The ADA hardly broke new ground when it incorporated this type of affirmative duty. The Equal Protection Clause often requires states to take affirmative measures to eliminate or prevent discriminatory systems. For example, states with racially discriminatory reapportionment plans must redraw their congressional districts. See, e.g., Shaw v. Reno, 509 U.S. 630, 652 (1993) (holding that the state's reapportionment plan might violate the Equal Protection Clause). The logic of the University's argument here would, if taken to its limits, call into question every affirmative injunction a court has ever entered to prevent threatened future violations of the constitutional guarantee of equal protection of the laws. Nothing in the Supreme Court decisions on which the University relies even hints at such a radical result. Similarly, the First Amendment guarantee of the right of free exercise of religion carries with it an implied duty on the part of the state to make reasonable adjustments. See, e.g., Sherbert v. Verner, 374 U.S. 398, 403-04 (1963); Wisconsin v. Yoder, 406 U.S. 205, 231 (1972); Church of the Lukumi Babalu Aye v. City of Hialeah, 508 U.S. 520, 546 (1993); Zorach v. Clauson, 343 U.S. 306, 313-14 (1952). Boerne does not overrule these direct constitutional rulings.

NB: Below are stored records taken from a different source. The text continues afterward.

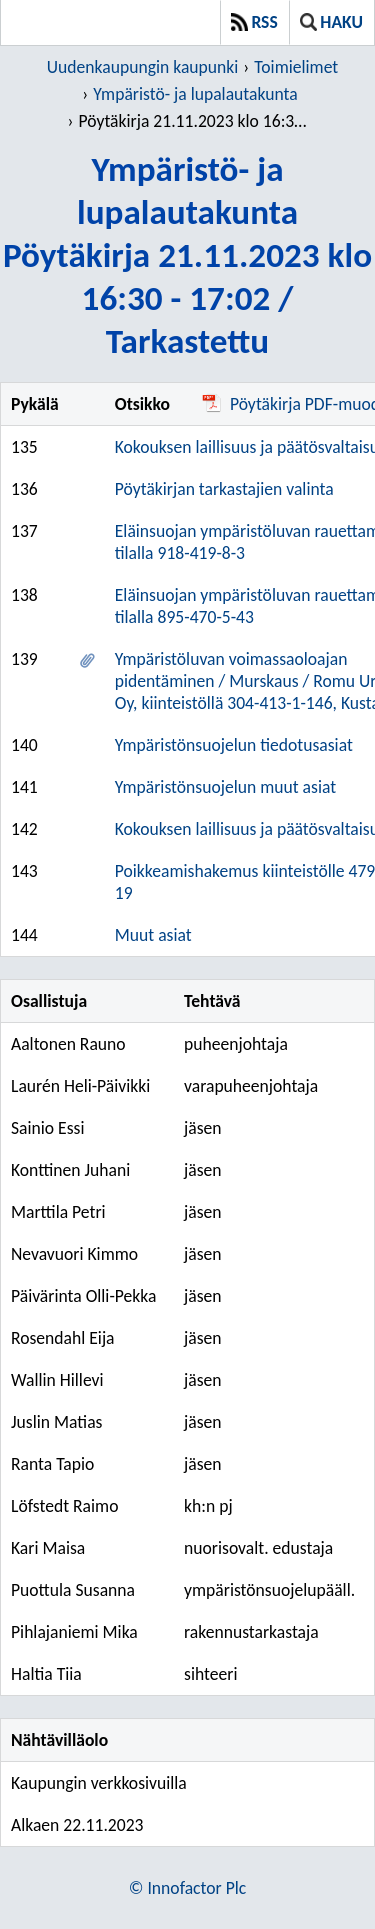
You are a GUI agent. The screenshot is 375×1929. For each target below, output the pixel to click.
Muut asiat (153, 935)
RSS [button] (254, 22)
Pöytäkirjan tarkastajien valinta (224, 489)
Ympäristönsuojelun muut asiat (225, 787)
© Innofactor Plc (187, 1888)
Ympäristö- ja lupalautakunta (195, 94)
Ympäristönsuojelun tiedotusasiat (234, 745)
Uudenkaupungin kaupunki (143, 67)
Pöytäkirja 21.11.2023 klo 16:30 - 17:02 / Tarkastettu (195, 121)
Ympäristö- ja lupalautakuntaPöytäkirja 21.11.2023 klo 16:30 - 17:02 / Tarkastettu (187, 254)
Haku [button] (331, 22)
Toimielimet (296, 67)
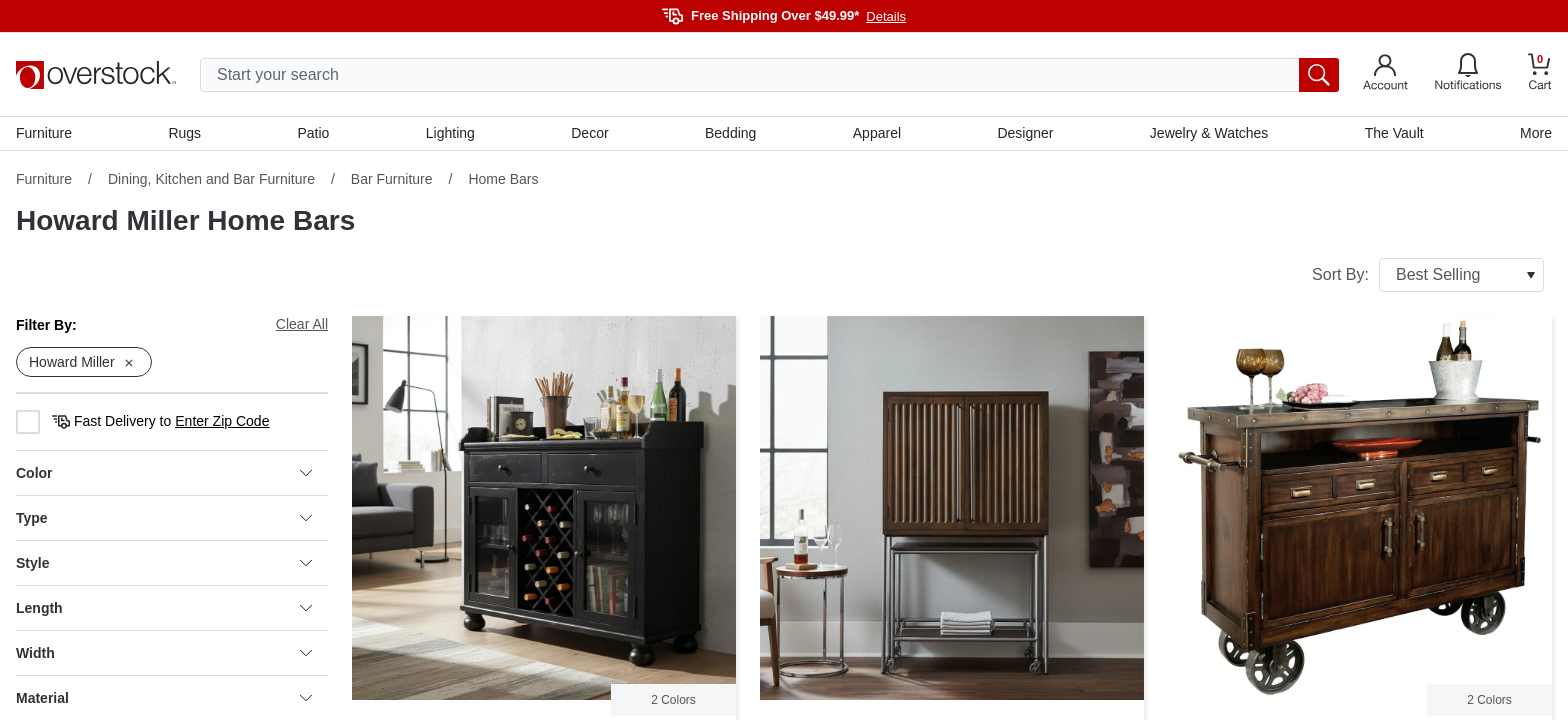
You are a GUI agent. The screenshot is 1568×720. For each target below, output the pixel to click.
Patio (314, 133)
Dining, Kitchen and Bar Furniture (211, 179)
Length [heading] (164, 608)
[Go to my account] (1385, 75)
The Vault (1394, 133)
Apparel (877, 133)
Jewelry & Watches (1209, 133)
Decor (589, 133)
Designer (1025, 133)
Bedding (730, 133)
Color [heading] (164, 473)
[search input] (769, 75)
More (1536, 133)
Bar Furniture (392, 179)
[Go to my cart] (1540, 74)
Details (886, 16)
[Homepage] (96, 75)
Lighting (450, 133)
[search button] (1319, 75)
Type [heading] (164, 518)
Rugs (184, 133)
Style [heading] (164, 563)
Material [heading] (164, 698)
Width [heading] (164, 653)
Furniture (44, 133)
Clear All (302, 324)
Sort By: (1428, 275)
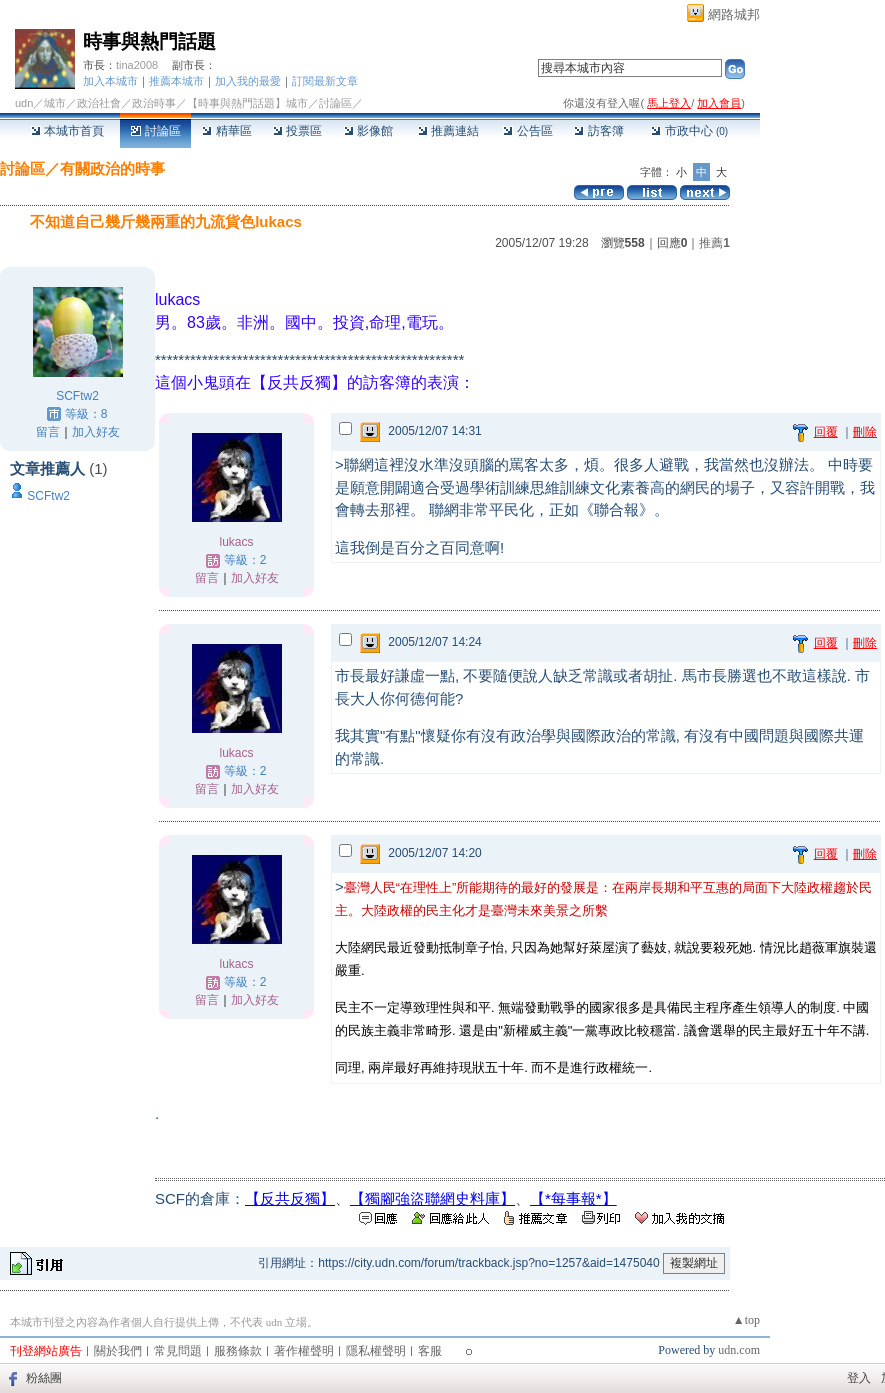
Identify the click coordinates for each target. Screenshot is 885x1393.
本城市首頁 (67, 131)
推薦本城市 (176, 81)
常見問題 (178, 1351)
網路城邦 (734, 14)
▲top (746, 1320)
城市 (55, 103)
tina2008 (137, 65)
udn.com (739, 1350)
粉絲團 (44, 1378)
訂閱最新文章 (325, 81)
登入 (859, 1378)
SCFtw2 (77, 396)
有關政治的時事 (112, 168)
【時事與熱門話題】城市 (247, 103)
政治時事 (154, 103)
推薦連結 (448, 131)
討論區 (155, 131)
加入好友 (96, 432)
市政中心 (689, 131)
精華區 (226, 131)
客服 (430, 1351)
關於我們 (118, 1351)
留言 (48, 432)
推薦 (714, 243)
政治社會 (99, 103)
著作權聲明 (304, 1351)
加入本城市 (110, 81)
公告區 (527, 131)
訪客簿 (598, 131)
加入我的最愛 (248, 81)
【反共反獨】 (290, 1198)
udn (24, 103)
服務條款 (238, 1351)
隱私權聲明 (376, 1351)
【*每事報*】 (573, 1198)
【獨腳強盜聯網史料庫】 (432, 1198)
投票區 (297, 131)
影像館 (368, 131)
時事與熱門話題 (149, 41)
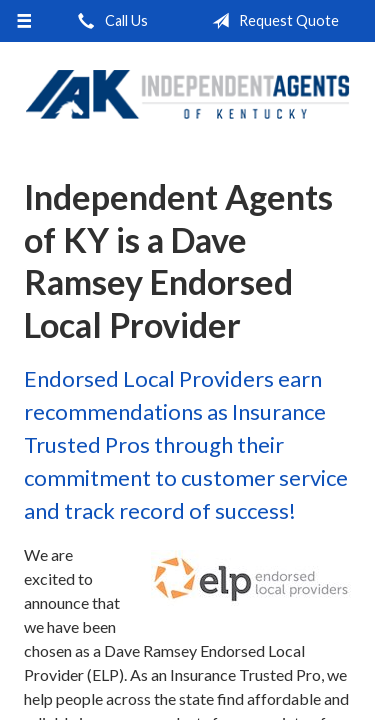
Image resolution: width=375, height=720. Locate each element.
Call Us (109, 21)
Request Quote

Last, as I indicated above, I do not read any of the Supreme Court's recent decisions as overruling prior rulings that have upheld congressional legislation prohibiting measures with a discriminatory impact as valid exercises of the section 5 power. As the Eleventh Circuit explained in Employment Discrimination, "disparate impact analysis was designed as a `prophylactic' measure." 198 F.3d at 1321 (citing Connecticut v. Teal, 457 U.S. 440, 449 (1982), Albemarle Paper Co. v. Moody, 422 U.S. 405, 417 (1975), and Griggs v. Duke Power Co., 401 U.S. 424, 435 (1971)). The Eleventh Circuit went on to explain that even though, in a disparate impact case, "the plaintiff is never explicitly required to demonstrate discriminatory motive, a genuine finding of disparate impact can be highly probative of the employer's motive since a racial `imbalance is often a telltale sign of purposeful discrimination.'" Id. (citing International Brotherhood of Teamsters v. United States, 431 U.S. 324, 339-40 n. 20 (1977)). It found from this that the disparate impact provisions of Title VII are preventive rules that have the necessary congruence between the means used and the constitutional violation to be addressed (intentional discrimination). Id. at 1322. Nothing in Kimel comes close to suggesting that the Court was overruling this long line of its own authority, upon which the Eleventh Circuit carefully relied, and I am not prepared to take that step in the present case.
For all these reasons, I therefore respectfully dissent from the majority's conclusion that the Eleventh Amendment bars Erickson's suit against Northeastern University.